Return the line containing "Open info icon on FileAsset1 action" and all lines after it exactly; stop at the end of the material.

##### Data supplied

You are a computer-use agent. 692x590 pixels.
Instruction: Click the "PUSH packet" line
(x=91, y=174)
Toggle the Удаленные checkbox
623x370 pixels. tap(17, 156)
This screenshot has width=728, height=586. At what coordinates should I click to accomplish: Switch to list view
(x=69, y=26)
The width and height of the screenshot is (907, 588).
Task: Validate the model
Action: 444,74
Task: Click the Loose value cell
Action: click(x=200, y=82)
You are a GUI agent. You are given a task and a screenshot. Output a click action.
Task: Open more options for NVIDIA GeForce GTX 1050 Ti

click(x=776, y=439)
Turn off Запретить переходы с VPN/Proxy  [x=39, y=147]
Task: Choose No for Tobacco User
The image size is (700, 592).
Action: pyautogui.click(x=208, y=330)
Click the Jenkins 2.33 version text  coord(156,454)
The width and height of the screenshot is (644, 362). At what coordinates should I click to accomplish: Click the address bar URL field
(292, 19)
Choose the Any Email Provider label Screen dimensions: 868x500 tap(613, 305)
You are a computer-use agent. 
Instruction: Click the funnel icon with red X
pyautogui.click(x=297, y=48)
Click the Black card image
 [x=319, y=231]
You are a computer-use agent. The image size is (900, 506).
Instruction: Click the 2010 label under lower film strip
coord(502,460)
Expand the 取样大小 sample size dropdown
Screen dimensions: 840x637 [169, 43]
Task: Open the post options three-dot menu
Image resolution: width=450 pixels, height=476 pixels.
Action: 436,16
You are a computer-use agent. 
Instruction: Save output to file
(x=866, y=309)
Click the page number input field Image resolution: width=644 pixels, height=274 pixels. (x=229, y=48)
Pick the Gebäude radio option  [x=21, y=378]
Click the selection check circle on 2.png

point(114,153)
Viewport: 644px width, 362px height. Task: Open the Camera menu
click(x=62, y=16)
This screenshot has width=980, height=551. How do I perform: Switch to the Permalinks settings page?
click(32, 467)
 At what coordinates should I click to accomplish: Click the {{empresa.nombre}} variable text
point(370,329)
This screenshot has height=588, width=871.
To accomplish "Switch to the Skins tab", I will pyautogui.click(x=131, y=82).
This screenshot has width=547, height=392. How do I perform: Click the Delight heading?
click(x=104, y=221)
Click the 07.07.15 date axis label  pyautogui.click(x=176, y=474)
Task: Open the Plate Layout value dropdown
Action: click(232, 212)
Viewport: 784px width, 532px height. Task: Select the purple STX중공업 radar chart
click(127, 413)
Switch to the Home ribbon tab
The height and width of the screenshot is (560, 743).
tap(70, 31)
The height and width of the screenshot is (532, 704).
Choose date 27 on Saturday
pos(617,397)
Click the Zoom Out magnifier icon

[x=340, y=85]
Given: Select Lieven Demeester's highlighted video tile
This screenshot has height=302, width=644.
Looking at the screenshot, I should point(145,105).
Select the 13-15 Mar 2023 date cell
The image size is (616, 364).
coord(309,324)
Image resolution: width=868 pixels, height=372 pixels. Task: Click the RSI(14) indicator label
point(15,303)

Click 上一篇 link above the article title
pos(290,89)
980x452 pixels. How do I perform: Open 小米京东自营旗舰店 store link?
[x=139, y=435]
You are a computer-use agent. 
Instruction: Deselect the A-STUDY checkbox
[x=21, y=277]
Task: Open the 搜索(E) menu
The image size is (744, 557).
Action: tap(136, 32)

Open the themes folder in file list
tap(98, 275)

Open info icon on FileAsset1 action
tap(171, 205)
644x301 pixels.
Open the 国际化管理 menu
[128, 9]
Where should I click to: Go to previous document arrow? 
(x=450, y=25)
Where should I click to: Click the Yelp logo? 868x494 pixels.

##########

[Reply to the task]
Open info icon on FileAsset1 action
tap(171, 205)
644x301 pixels.
Open the 国际化管理 menu
[128, 9]
Where should I click to: Go to previous document arrow? 
(x=450, y=25)
Where should I click to: Click the Yelp logo? 868x494 pixels.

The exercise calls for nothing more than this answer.